Cette lettre me plongea dans la consternation. Le début me gêna : il est inconfortable de se voir adresser des éloges et des remerciements chaleureux qu’on n’estime pas mérités. Si je n’avais certes pas écrit mon précédent courrier avec cynisme, je me rappelais néanmoins son ironie. Celle-ci n’avait visiblement pas été captée par le soldat. Malaise.

Les choses empiraient ensuite. C’est qu’il y croyait à fond à son projet artistique. Moi, je m’étais contentée de lui raconter la réalisation de cette jeune fille anorexique : c’était une histoire vraie, mais ce n’était jamais qu’un mémoire de fin d’études. Melvin Mapple, lui, ne semblait pas douter un instant de son statut d’œuvre d’art et, plus grave, de son succès imminent en tant que tel. « On trouvera facilement un moyen d’attirer l’attention des médias » – j’avais envie de lui demander ce qui lui permettait d’en être si sûr – « et, pourquoi pas, des galeristes » – mon pauvre Melvin, dans quel monde vivait-il ?! Ces certitudes optimistes si typiques de l’ignorance m’étreignaient le cœur.
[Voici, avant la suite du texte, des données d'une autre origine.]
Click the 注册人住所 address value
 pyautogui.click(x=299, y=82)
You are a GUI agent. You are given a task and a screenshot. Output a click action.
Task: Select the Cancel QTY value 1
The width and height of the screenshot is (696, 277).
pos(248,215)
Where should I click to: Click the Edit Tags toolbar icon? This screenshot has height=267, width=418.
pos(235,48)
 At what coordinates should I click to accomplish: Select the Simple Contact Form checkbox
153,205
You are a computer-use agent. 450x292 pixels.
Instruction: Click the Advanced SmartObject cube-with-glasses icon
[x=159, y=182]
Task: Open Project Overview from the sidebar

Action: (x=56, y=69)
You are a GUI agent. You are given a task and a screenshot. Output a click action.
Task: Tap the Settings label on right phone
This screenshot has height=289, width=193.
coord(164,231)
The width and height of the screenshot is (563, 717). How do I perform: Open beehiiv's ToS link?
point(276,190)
Enfin, le pompon : la résolution de ne pas maigrir. Je fournissais à cette bande d’obèses le prétexte qu’ils cherchaient pour se confiner dans leur gras. Ils allaient en crever. Et ce serait ma faute.

Je relus la missive. Mapple délirait complètement. « Le gras humain sera à George W. Bush ce que le napalm fut à Johnson » : l’indécence et l’ineptie de la comparaison sautaient aux yeux. La graisse des soldats concernait le camp américain et disparaîtrait avec eux, quand le napalm avait été déversé sur la terre envahie et pourrirait encore longtemps l’existence des civils.
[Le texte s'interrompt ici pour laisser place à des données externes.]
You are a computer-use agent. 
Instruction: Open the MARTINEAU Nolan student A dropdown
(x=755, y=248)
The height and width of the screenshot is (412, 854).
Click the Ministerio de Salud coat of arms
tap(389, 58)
Si Melvin était un artiste, je l’avais privé d’une qualité essentielle à l’art : le doute. Un artiste qui ne doute pas est un individu aussi accablant qu’un séducteur qui se croit en pays conquis. Derrière toute œuvre, se cache une prétention énorme, celle d’exposer sa vision du monde. Si une telle arrogance n’est pas contrebalancée par les affres du doute, on obtient un monstre qui est à l’art ce que le fanatique est à la foi.
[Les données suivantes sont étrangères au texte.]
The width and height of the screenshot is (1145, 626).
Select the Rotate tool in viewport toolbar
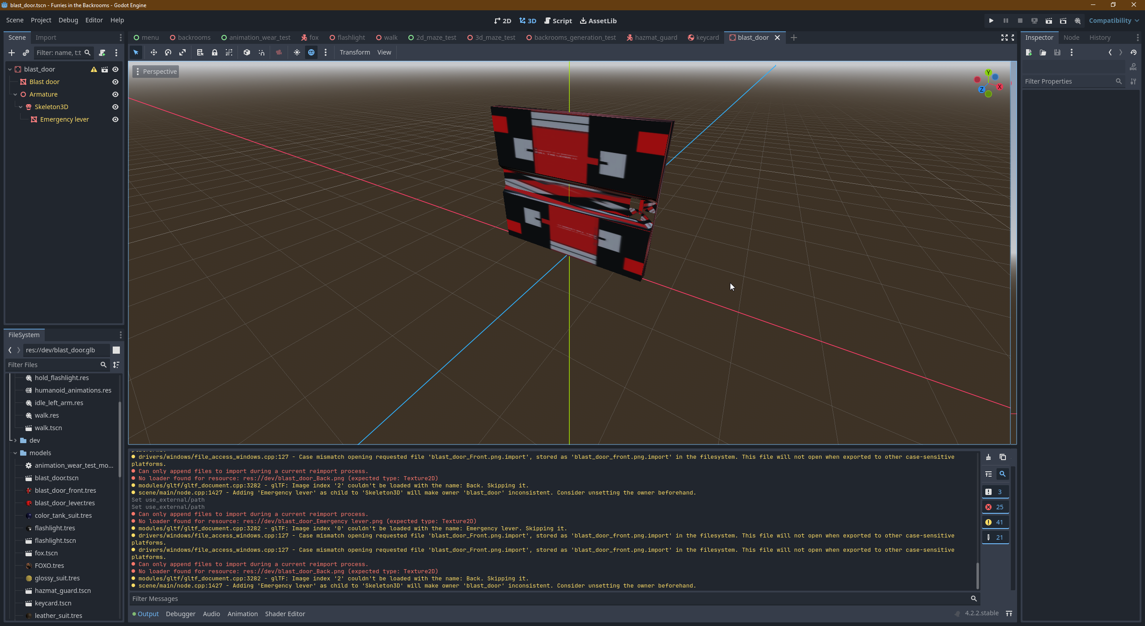click(167, 52)
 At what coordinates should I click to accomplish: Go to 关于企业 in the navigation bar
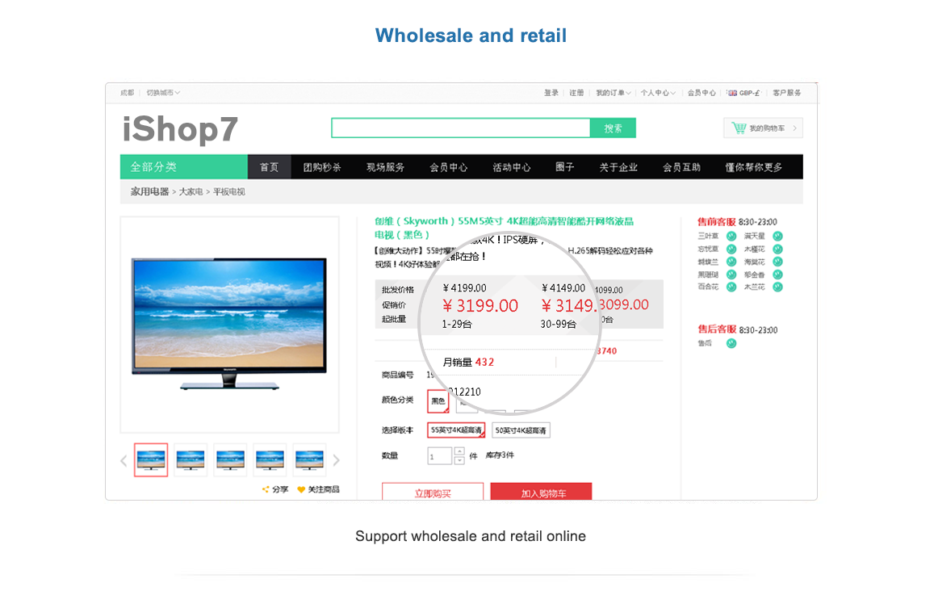(618, 167)
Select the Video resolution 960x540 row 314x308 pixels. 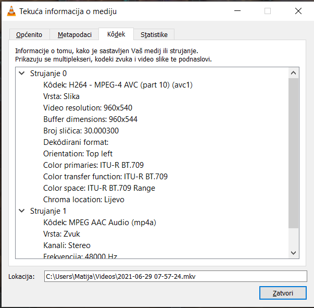[87, 108]
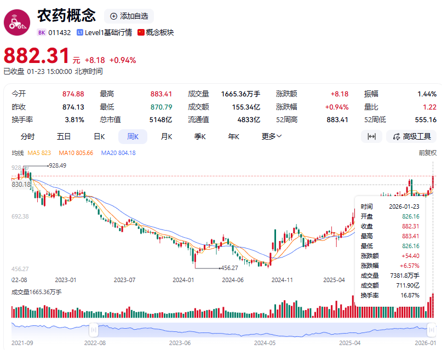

À ma décharge, il fallait dire que si le cas Mapple défiait les comparaisons, il n’était pas rare que des gens m’envoient des échantillons de leur travail : une page d’écriture, un dessin, un CD. Quand j’en avais le temps, je répondais très simplement ce que j’en pensais. Il y a toujours moyen d’être sincère sans être désagréable. Mais ce que Melvin m’avait soumis, c’était son propre corps. Comment s’exprimer à ce sujet avec le détachement voulu ?

Je ne récusais pas le fond de ce que je lui avais écrit. Là où le bât blessait, c’est que le soldat comptait désormais sur la reconnaissance publique de son art.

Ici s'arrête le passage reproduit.